La Lettonia nell'Eurozona, cosa visitare

Alcune informazioni turistiche sul diciottesimo Paese dell'Eurozona.

Dal 1 gennaio la Lettonia è entrata a far parte dei Paesi dell'Eurozona, diventando così il 18esimo paese che abbandona la moneta locale per passare all'euro. Con la moneta unica e con la carta d'identità sarà così più facile per gli europei visitare  questo paese baltico a confine con l'Estonia, la Russia, la Lituania e la Bielorussia.

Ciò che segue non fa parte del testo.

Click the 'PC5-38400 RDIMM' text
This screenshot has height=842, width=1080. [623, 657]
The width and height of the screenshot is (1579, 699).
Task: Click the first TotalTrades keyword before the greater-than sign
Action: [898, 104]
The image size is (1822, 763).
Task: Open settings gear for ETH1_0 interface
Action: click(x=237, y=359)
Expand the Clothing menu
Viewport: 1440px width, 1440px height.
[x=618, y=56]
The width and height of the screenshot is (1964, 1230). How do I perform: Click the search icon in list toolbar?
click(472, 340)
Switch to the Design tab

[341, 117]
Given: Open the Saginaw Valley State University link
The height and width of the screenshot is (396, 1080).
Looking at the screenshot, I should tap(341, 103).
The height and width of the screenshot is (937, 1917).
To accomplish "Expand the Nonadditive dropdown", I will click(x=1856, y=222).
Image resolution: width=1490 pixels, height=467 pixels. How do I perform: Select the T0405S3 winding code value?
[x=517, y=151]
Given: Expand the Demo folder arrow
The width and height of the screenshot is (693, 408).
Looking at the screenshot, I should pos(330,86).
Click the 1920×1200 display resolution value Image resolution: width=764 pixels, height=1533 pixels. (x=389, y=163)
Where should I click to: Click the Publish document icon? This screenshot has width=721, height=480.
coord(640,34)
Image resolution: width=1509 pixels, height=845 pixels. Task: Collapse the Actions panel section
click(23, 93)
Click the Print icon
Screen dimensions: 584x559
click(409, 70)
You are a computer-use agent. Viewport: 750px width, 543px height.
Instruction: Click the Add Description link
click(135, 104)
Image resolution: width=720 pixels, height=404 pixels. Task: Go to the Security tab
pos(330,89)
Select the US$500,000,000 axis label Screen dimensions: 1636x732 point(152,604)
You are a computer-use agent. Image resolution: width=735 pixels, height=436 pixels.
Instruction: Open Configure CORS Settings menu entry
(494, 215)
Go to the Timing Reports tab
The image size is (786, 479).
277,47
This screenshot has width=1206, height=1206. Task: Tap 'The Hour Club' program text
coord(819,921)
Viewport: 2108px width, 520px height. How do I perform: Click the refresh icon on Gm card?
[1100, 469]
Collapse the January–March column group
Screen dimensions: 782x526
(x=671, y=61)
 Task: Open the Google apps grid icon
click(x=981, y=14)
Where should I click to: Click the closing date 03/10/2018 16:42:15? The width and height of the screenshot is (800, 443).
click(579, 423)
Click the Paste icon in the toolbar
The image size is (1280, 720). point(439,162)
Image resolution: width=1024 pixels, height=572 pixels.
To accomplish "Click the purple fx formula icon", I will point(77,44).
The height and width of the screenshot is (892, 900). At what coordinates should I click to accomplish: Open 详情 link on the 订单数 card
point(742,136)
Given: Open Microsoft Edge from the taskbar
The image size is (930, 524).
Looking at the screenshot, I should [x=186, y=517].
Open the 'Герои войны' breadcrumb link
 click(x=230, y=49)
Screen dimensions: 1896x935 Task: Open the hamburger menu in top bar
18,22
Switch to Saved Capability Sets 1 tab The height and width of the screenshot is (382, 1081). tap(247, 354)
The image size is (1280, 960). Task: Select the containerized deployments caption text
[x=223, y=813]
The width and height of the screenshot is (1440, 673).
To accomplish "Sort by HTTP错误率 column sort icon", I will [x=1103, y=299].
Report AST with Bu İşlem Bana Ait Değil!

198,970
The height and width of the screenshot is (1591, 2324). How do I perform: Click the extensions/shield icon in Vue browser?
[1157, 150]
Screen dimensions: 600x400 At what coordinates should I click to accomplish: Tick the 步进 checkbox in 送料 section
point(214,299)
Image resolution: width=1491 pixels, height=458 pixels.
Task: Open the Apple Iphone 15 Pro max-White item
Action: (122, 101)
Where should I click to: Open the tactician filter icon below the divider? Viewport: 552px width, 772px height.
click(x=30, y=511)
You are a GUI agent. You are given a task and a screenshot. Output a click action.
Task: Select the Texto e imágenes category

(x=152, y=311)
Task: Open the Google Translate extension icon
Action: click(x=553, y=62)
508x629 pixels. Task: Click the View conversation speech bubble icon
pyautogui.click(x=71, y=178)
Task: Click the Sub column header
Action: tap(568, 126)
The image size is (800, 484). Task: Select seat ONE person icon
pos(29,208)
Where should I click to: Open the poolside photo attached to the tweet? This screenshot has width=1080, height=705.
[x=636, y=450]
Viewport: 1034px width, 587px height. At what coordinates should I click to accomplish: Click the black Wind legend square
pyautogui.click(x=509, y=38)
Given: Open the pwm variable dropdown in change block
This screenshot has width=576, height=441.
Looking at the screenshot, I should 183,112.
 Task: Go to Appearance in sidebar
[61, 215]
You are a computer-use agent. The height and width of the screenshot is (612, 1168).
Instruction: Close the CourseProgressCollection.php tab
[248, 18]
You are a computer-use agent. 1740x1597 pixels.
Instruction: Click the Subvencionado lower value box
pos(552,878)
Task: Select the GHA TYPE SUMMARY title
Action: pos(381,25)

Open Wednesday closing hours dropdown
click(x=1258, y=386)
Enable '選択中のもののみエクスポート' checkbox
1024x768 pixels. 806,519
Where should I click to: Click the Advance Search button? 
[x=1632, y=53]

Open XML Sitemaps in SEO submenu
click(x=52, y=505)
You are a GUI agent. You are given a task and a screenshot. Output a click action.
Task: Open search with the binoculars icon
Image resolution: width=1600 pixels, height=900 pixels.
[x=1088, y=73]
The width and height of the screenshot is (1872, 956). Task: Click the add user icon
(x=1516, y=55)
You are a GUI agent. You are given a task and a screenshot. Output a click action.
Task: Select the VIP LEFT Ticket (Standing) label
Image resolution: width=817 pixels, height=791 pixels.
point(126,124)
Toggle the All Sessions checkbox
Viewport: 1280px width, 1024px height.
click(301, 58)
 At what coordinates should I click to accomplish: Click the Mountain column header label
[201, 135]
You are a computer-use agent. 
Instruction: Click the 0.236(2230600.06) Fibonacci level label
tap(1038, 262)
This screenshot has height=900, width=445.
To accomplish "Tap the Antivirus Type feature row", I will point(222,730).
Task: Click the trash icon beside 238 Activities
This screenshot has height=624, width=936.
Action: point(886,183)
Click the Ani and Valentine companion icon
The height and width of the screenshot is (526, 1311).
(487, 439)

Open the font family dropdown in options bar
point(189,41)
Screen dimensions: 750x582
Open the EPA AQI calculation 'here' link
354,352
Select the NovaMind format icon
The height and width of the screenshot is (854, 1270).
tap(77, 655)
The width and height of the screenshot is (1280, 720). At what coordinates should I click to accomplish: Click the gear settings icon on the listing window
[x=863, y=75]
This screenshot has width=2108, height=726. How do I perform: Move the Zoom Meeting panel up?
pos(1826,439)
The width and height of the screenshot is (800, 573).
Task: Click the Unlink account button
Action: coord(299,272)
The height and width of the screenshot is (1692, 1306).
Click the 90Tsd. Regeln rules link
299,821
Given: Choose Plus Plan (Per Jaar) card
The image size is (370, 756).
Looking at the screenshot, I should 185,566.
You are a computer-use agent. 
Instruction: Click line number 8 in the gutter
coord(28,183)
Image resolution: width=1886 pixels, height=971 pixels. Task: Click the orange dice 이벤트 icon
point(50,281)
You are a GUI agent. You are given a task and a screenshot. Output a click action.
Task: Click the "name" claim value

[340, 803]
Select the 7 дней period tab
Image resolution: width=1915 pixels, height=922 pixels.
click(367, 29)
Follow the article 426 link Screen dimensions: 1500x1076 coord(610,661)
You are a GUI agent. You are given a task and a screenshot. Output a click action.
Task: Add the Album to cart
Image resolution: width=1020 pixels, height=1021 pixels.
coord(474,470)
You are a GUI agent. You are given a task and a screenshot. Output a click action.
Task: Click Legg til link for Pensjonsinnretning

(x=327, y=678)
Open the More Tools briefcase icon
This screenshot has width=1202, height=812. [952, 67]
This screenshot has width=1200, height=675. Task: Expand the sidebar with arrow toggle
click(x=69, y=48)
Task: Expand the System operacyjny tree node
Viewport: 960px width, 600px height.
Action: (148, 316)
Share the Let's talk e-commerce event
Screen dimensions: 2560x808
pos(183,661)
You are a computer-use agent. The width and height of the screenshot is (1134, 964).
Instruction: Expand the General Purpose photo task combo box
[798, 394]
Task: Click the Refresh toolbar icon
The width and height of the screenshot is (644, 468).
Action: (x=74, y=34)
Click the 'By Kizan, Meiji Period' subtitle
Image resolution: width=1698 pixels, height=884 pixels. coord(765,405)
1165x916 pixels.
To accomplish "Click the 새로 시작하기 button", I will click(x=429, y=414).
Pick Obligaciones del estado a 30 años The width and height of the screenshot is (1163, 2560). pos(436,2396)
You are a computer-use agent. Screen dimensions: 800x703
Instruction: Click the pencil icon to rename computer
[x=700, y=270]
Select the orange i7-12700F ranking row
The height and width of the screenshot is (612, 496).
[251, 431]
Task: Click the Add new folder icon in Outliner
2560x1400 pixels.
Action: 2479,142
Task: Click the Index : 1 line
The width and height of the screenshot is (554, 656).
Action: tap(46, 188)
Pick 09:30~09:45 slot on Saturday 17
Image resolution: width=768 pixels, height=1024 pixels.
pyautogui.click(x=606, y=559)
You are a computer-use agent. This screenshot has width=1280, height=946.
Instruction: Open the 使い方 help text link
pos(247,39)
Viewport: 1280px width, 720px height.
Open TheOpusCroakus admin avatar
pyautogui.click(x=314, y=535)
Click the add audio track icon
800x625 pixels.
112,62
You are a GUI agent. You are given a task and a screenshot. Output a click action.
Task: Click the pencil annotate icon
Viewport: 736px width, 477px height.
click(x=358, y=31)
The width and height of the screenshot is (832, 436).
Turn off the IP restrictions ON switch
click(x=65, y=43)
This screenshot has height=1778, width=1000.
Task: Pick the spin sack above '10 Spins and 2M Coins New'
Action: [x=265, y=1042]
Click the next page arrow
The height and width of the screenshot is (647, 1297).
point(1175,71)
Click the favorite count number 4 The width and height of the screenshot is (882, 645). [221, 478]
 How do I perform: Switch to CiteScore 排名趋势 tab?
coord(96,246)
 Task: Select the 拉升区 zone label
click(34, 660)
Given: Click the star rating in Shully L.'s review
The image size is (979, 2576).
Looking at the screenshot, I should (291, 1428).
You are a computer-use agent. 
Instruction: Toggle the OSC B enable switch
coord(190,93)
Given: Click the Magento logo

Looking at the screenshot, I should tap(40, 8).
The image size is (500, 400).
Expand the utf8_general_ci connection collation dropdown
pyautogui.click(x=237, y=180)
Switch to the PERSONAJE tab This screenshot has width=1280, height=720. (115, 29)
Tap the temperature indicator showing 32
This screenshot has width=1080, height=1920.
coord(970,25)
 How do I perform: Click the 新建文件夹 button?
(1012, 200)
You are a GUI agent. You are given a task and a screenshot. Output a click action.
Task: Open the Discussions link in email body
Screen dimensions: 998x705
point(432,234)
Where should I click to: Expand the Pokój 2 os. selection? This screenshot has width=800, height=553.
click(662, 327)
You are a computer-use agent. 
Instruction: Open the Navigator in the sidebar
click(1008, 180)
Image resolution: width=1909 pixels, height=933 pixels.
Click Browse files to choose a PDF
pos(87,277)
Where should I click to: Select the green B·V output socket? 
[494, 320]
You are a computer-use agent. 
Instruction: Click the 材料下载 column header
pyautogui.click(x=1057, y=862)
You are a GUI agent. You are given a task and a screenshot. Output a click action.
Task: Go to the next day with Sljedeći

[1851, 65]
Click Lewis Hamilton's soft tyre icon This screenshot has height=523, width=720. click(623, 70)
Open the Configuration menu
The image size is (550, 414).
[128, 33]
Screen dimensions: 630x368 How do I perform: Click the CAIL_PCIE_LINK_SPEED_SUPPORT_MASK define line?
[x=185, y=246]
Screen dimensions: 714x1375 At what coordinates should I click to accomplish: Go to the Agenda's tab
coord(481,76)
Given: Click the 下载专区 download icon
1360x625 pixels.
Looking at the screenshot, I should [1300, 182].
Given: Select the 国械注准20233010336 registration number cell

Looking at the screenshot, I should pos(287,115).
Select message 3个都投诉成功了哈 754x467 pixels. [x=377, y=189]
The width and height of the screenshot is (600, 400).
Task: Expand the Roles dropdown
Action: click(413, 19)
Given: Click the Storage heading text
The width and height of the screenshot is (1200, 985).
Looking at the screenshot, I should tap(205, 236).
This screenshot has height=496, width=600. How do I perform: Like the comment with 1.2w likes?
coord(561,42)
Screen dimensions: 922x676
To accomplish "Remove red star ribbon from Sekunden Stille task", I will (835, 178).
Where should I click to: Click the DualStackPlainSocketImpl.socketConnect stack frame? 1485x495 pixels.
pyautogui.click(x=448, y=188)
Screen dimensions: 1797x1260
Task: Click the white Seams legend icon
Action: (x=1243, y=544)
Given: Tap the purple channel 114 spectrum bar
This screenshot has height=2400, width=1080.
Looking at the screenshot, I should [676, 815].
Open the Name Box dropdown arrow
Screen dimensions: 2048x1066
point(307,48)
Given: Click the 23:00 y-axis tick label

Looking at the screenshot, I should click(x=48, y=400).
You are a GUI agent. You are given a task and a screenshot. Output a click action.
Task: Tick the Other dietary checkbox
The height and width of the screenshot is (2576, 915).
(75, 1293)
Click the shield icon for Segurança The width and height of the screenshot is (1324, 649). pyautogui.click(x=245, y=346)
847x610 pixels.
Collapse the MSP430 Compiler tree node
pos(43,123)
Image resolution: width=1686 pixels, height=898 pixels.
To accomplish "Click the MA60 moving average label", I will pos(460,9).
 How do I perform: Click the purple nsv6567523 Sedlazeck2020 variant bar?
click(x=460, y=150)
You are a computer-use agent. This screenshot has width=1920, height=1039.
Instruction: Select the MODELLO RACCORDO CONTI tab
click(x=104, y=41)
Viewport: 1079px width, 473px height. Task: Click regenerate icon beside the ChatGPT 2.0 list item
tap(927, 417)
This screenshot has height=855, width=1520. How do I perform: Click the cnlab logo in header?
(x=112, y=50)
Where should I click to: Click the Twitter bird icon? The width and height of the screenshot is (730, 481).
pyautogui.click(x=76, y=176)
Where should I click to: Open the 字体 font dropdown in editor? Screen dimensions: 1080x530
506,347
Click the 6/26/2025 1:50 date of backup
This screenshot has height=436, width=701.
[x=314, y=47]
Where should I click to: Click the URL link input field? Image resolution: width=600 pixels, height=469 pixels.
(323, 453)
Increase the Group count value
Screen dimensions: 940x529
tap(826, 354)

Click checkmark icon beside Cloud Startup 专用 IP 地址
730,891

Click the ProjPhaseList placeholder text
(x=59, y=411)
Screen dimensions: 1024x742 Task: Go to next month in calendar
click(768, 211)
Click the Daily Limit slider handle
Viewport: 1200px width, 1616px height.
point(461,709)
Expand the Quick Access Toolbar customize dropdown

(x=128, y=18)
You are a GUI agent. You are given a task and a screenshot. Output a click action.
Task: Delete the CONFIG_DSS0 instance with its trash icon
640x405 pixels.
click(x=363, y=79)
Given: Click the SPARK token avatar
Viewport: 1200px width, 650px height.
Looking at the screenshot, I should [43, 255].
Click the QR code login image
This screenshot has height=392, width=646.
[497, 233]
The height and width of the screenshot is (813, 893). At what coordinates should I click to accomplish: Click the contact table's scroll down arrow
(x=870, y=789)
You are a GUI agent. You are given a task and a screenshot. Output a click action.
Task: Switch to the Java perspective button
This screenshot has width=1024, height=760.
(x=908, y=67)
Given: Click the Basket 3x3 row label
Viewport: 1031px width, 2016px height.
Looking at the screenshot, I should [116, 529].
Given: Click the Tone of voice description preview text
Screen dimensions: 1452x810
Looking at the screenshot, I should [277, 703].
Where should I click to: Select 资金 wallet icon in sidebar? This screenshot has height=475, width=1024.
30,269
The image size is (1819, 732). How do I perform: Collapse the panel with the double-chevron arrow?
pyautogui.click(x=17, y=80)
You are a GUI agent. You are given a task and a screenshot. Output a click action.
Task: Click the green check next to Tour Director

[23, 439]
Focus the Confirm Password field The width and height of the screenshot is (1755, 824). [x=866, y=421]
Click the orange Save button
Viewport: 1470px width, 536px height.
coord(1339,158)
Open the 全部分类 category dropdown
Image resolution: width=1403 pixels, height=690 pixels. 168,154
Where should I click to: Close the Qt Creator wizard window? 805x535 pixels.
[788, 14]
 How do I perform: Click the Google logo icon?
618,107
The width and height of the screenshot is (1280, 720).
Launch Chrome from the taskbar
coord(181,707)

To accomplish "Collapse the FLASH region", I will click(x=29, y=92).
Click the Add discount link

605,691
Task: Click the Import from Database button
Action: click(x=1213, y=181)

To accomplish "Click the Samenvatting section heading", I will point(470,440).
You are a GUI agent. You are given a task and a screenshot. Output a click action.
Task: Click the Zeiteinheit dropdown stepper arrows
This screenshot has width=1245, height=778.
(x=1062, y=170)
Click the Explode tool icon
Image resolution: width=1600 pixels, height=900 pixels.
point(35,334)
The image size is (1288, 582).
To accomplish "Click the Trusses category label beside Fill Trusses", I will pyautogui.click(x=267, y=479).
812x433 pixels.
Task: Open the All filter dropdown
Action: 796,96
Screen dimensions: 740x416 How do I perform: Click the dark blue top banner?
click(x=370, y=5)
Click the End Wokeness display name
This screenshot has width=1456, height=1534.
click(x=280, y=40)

I periodi migliori per visitare la Lettonia sono sicuramente in primavera, quando le temperature sono più miti e in estate, quando vengono organizzate molte attività e festival all'aperto. Tra queste c'è Gadatirgus, una mega fiera di arte e artigianato che si tiene a Riga il primo fine settimana di giugno, oppure il Festival Internazionale di Folklore Baltika, organizzata ogni anno in una differente città. Per gli amanti dello sci invece è l'inverno la stagione ideale, anche se le temperature potrebbero essere molto rigide e non facili da sopportare.

Tra le città da visitare c'è ovviamente Riga, la capitale: il suo centro storico è per la sua caratteristica bellezza Patrimonio dell'Umanità dell'UNESCO. Meno affollate di Riga ma non meno belle troviamo Jurmala, famosa per le sue spiagge immense che si estendono sul Mar Baltico, oppure la medievale Sigulda, definita "la Svizzera della Lettonia", o ancora Bauska, nella campagna lettone.

Immersa nel verde - il 40% del territorio è coperto da foreste - la Lettonia è il posto ideale per chi ama la natura: i numerosi fiumi e corsi d'acqua che l'attraversano sono ideali per andare in canoa o fare rafting. Nel parco nazionale di Riga ci sono numerose specie di animali e addirittura 6500 coppie di cicogne bianche, oltre a percorsi naturalistici che offrono panorami indimenticabili.

Tanto movimento che verrà premiato con la cucina tradizionale del Paese, ricca di carne - soprattutto di maiale - e di molti prodotti dell'orto, dalle patate alla barbabietola. Aringhe, trote e salmoni sono i pesci che offre la cucina, mentre i formaggi - grassi e molto cremosi - si accompagnano a zuppe e stufati di carne e verdure. E per dessert un bel dolce fatto con frutti di bosco, tipici del posto, o torte con miele, ricotta, prugne secche e papavero.